Para mim, o espírito do positivismo é esse: questionar a arrogância de afirmar que se sabe algo. “Como você sabe? Por que você sabe? Quem disse que você sabe? Me mostre como você sabe.” E, nesse sentido, o positivismo está muito longe de ser pejorativo. Eu acho que é a coisa mais responsável que qualquer ser humano preocupado com a sobrevivência da espécie, com a justiça na sociedade, com o equilíbrio do ecossistema e com o respeito às diferentes culturas pode fazer: insistir nessa pergunta: “Como você sabe?”

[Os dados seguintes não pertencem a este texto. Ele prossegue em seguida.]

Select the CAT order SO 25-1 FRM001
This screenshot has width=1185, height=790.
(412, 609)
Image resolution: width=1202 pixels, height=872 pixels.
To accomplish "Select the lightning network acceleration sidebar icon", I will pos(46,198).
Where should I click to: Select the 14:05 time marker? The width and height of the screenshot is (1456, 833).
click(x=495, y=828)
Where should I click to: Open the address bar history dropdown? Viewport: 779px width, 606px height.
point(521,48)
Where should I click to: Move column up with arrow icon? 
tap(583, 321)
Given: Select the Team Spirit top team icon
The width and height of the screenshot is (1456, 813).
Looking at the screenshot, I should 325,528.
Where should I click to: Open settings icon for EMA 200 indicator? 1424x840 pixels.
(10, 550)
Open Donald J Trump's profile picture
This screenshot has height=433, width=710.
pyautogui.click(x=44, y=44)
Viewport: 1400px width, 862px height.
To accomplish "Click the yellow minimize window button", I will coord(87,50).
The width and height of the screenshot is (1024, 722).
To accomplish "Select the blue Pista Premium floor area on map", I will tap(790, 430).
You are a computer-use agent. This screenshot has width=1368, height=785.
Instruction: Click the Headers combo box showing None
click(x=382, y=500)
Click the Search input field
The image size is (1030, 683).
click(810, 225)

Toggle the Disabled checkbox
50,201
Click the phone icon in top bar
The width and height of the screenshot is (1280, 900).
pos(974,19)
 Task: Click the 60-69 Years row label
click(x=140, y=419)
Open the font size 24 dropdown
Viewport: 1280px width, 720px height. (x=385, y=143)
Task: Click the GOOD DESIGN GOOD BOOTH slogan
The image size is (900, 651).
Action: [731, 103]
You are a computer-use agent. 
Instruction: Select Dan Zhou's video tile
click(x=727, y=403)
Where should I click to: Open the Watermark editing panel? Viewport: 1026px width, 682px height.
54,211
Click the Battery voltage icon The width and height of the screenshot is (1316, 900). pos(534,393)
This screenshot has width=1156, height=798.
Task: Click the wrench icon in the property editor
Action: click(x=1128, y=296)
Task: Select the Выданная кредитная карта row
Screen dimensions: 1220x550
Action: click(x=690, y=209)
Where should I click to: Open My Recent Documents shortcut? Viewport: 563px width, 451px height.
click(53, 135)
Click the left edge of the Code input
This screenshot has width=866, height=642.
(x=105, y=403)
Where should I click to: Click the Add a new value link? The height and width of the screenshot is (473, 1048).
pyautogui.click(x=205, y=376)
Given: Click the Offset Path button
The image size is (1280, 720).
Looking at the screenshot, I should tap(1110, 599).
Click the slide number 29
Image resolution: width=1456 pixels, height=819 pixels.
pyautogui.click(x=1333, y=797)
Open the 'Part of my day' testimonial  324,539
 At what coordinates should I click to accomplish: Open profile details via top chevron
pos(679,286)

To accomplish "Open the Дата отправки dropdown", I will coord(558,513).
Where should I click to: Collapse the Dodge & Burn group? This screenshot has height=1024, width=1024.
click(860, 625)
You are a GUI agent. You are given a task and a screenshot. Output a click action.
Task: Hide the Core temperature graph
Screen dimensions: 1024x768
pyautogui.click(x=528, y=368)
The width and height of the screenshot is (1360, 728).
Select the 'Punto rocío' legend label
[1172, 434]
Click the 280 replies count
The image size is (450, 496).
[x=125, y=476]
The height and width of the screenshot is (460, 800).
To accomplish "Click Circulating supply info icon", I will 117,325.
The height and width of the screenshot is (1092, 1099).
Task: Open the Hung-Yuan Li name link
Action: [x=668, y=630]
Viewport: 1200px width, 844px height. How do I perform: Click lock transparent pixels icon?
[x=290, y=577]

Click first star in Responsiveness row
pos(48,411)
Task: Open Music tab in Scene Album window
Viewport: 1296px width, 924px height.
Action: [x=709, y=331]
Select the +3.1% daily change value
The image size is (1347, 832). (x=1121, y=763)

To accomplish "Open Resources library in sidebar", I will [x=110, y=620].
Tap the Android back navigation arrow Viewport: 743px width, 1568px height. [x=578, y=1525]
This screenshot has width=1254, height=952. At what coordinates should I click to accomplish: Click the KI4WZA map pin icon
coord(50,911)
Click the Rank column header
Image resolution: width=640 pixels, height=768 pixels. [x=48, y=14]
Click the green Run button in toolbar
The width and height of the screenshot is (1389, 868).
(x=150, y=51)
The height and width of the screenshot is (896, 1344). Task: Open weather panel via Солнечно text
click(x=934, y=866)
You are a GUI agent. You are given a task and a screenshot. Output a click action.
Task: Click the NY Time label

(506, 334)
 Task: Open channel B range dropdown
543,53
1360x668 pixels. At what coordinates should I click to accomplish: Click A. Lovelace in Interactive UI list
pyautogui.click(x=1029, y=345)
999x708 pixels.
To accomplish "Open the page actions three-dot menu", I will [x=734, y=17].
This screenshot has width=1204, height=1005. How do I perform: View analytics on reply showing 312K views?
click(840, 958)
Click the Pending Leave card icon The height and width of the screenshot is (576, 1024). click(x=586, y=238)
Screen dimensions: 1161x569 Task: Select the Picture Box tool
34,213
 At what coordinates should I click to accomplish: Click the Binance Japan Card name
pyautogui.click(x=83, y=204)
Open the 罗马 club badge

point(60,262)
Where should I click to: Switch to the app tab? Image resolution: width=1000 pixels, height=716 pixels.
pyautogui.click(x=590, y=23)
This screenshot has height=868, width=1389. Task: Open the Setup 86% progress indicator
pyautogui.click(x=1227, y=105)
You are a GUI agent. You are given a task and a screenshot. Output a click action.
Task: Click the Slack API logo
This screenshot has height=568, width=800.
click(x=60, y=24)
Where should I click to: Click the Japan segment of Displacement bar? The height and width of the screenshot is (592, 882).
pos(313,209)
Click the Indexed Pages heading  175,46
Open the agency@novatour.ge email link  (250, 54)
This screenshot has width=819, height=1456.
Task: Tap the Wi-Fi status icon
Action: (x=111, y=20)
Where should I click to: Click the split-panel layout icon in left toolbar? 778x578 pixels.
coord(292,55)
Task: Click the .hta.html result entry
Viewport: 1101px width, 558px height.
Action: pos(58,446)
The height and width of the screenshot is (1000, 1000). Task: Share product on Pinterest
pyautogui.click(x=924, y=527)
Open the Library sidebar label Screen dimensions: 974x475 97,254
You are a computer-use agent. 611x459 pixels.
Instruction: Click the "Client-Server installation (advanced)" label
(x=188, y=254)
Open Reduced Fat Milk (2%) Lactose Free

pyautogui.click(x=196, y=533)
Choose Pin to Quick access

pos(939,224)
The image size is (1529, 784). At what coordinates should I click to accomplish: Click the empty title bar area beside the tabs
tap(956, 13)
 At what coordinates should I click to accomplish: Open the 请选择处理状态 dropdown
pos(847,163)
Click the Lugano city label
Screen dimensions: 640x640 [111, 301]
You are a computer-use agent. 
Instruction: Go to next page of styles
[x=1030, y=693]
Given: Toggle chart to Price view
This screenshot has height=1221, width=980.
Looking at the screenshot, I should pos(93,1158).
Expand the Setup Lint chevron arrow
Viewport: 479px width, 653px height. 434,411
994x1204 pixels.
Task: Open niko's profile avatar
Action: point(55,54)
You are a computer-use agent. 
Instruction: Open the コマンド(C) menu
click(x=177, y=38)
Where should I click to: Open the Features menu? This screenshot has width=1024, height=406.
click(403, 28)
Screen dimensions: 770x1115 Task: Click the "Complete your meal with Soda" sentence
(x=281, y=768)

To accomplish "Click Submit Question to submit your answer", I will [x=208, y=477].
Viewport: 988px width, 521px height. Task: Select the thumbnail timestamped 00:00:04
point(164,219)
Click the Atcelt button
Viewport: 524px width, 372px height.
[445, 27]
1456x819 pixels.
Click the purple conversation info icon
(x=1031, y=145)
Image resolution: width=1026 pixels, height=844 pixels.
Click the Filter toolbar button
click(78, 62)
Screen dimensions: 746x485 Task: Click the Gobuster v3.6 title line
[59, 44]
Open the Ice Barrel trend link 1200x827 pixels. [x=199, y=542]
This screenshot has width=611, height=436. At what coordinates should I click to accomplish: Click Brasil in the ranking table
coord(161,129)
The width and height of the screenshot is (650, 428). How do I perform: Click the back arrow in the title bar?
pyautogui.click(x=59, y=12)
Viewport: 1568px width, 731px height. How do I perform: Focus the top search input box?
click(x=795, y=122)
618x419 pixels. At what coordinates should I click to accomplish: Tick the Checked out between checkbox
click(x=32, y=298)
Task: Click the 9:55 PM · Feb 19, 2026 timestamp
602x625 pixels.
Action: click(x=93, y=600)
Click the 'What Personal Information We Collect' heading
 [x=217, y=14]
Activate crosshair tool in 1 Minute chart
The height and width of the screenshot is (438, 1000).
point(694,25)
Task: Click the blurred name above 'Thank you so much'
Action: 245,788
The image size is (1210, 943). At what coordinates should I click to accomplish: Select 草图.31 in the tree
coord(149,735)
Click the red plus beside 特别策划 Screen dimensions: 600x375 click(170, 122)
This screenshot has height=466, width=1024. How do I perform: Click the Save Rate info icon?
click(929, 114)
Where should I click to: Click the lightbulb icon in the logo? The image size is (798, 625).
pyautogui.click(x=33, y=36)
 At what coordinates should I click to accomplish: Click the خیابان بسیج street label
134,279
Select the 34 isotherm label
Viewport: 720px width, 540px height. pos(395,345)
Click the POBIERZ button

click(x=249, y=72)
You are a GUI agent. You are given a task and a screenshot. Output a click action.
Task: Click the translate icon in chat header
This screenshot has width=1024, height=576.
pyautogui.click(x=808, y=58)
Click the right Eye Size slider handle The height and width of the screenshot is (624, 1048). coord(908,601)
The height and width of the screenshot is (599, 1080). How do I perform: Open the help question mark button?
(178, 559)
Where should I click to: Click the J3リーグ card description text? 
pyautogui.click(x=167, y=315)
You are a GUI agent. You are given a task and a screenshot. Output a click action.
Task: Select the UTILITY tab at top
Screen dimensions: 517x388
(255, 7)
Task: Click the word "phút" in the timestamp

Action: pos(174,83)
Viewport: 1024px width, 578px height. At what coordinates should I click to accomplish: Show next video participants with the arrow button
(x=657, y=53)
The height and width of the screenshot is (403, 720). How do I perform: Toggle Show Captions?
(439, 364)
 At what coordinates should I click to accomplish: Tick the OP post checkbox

Dizer que algo é conhecimento é uma afirmação extremamente pesada, exige um profundo senso de responsabilidade. O meu palpite não é conhecimento; conhecimento é outra coisa. Muitas vezes, na vida, somos obrigados a agir com base apenas em palpites ou opiniões, porque não há tempo para produzir o conhecimento necessário e precisamos tomar decisões rápidas.

Mas reconhecer isso não significa admitir que o conhecimento é impossível ou que qualquer palpite vale por conhecimento. Não é falta de respeito dizer para alguém que aquilo que ele acha que é conhecimento não é apenas um palpite.

Eu acho que, para mim, o positivismo é um profundo respeito pela palavra “conhecimento”. Nesse sentido, não me sinto nem um pouco ofendido quando me chamam de positivista. A natureza do conhecimento é importante demais, é um rótulo importante demais para ser aplicado a qualquer coisa.

InterD: Bom, muitíssimo obrigado, Carlos Orsi! Já deve ter vindo aqui umas quatro vezes, eu acho. Muito obrigado, sempre é muito bom tê-lo aqui. Você teria algo mais a acrescentar?

Carlos Orsi: Agora, enquanto eu terminava de gravar a última resposta, minha coautora apareceu e sugeriu uma consideração extra. É basicamente lembrar que o livro Que Bobagem? tem 12 capítulos, e o capítulo sobre psicanálise acabou sendo o que chamou mais atenção, atraindo mais críticas e polêmicas, etc.

Mas existem outros 11 capítulos que também atraíram críticas e polêmicas, embora em menor intensidade. Seria muito interessante que os leitores, especialmente aqueles que ainda não leram o livro, mas só ouviram falar, conhecessem esses outros 11 capítulos e prestassem atenção neles.

Gostaríamos de realmente convidar o público a conhecer o livro em sua totalidade, desde a introdução até a última página do último capítulo.

InterD: Bom, o livro Que Bobagem? tem 334 páginas e aborda 12 temas que, na visão de Carlos Orsi e Natália Pasternak, não passariam pelo crivo da ciência. São eles: astrologia, homeopatia, acupuntura, curas naturais, curas energéticas, modismos de dieta, psicanálise e psicomodismos, paranormalidade, discos voadores, pseudoarqueologia, antroposofia e poder quântico.